RENTANG suhu yang lebar antara dinginnya udara malam dan sengatan matahari di siang hari, tak melenyapkan niat sebagian korban gempa di Kab. Bandung untuk tetap melaksanakan ibadah puasa. Padahal, banyak dari mereka yang kini tunawisma, karena tempat tinggal mereka rusak atau hancur diguncang gempa bumi berskala 7,3 SR, Rabu (2/9) lalu.
"Biasanya kami sahur di rumah bareng keluarga, tetapi sekarang sahur di tenda pengungsian. Senang juga karena ramai, tetapi sekaligus menyedihkan,"` ucap Dewi (14), yang rumahnya ambruk karena gempa, di RT 4 RW 4, Desa/ Kec. Pangalengan, Kab. Bandung.
Tak ingin menyerah pada keadaan, Dewi tetap memutuskan untuk melakukan ibadah puasa. "Ya dikuat-kuatin saja, walaupun dari tadi banyak anak dan orang-orang yang enggak puasa dan makan di depan saya, tetapi biarin saja mungkin mereka enggak sanggup puasa," ucapnya.
Dewi mengatakan, ia dan beberapa warga yang mengungsi di posko RW 4 Desa Pangalengan, sahur sekitar pukul 23.00 WIB. "Terpaksa makan cuma jam sebelas, soalnya enggak ada makanan lagi. Makanan cuma diantarkan jam segitu. Sekarang juga belum ada makanan lagi yang diantarkan," kata Dewi, sambil melirik jam tangan yang ada di pergelangan tangan kirinya, sekitar pukul 01.55 WIB.

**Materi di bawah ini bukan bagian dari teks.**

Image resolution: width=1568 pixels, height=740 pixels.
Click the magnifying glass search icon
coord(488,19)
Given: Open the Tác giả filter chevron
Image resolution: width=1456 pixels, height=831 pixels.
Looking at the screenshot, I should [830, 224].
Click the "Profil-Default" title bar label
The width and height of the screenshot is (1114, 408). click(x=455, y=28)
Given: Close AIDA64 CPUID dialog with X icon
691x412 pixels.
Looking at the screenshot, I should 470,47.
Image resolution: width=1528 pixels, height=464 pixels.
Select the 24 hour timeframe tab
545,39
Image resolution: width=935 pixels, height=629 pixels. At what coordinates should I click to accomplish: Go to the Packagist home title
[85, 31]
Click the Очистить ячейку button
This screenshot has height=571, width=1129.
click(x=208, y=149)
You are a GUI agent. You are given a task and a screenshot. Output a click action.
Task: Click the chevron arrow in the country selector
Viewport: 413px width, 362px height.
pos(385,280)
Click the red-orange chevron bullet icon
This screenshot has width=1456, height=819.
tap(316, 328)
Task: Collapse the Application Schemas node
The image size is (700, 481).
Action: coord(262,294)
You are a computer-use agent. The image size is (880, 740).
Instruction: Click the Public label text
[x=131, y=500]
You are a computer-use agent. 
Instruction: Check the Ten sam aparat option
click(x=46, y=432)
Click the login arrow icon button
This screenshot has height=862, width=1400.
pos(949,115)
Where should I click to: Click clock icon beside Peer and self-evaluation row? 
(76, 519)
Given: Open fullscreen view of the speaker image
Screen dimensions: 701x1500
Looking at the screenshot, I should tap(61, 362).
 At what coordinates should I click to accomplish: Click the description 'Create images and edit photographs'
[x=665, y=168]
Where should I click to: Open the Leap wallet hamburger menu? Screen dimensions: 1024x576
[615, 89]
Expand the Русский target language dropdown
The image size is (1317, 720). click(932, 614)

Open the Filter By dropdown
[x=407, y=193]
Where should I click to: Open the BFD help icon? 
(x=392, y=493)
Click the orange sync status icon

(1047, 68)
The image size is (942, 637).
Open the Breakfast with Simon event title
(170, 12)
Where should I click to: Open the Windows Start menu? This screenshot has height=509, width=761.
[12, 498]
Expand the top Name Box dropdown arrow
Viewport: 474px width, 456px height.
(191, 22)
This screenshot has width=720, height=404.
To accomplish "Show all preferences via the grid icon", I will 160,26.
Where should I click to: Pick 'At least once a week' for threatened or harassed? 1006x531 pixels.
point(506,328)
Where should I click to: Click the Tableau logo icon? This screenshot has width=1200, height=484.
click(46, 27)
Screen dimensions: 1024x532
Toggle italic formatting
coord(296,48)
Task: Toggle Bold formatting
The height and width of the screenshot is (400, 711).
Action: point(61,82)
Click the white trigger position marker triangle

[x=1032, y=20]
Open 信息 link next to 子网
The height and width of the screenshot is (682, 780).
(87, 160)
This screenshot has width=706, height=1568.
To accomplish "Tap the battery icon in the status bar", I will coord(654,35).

Camat Pangalengan Haris Taufik membenarkan, bantuan mendesak yang dibutuhkan warga adalah sembako, makanan, dan makanan bayi. Namun, bantuan jenis itu belum banyak. "Hingga saat ini, yang sudah lumayan banyak adalah bantuan tenda, selimut, dan tempat tidur," ujarnya.
Dapur umum darurat, juga disebut Haris masih minim. "Tetapi banyak yang kemudian membuat dapur mandiri di lapangan, dan tempat terbuka lainnya," ucapnya.
Sahur sambil ditemani dinginnya malam di daerah dataran tinggi Pangalengan, juga dirasakan oleh warga Desa Pangalengan lainnya, Wien (25). Warga yang rumahnya rusak berat akibat gempa itu memilih tinggal di tenda pengungsian sejak Rabu (2/9) malam. "Mau ambil beras di rumah juga takut, bisi ada gempa susulan," ucapnya.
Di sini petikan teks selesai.